Collected data entries
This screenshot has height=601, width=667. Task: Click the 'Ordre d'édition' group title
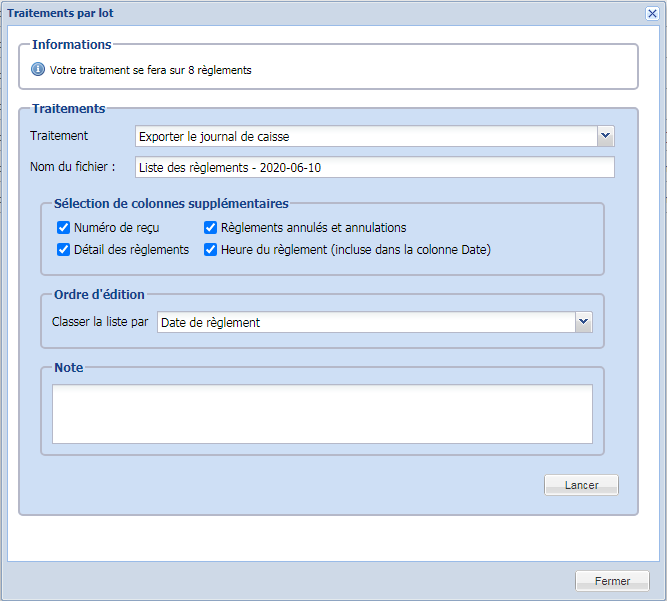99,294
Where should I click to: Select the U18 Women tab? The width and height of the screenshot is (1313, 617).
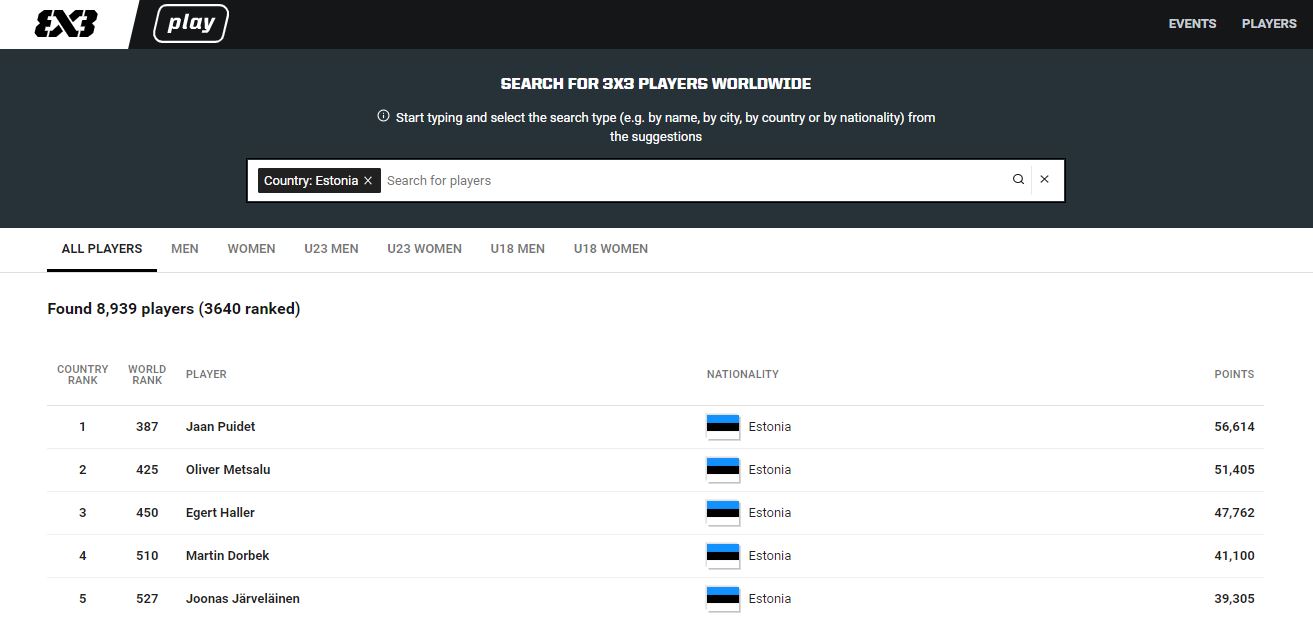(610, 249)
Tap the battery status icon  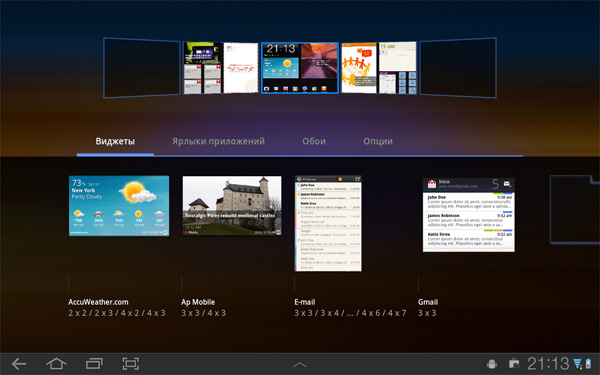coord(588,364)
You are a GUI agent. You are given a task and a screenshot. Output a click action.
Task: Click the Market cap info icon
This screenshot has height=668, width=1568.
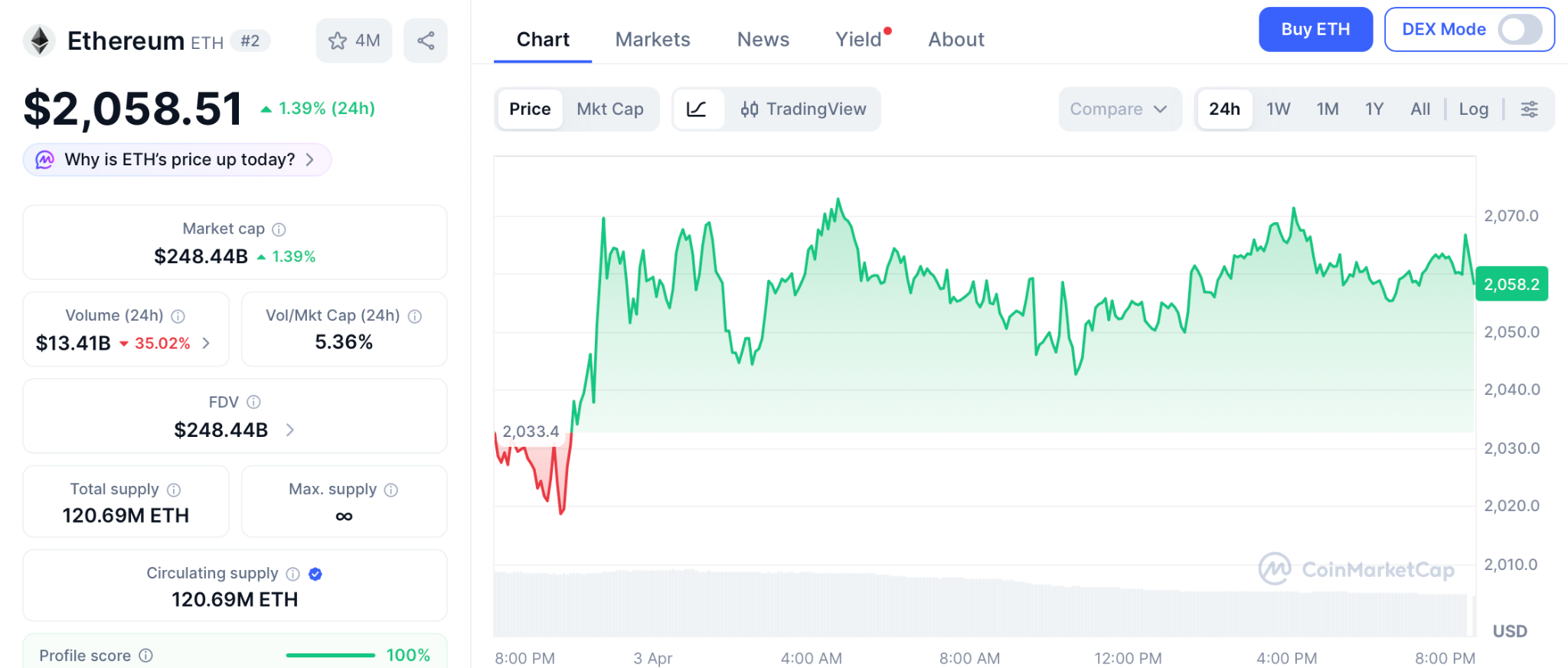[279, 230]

(WHAT YOU SHOULD DO): Pictures should be omitted. Please return exactly the lines from the line that holds "Task: Click the Market cap info icon" through the end of the records.

(TASK ANSWER):
Task: Click the Market cap info icon
This screenshot has height=668, width=1568.
[279, 230]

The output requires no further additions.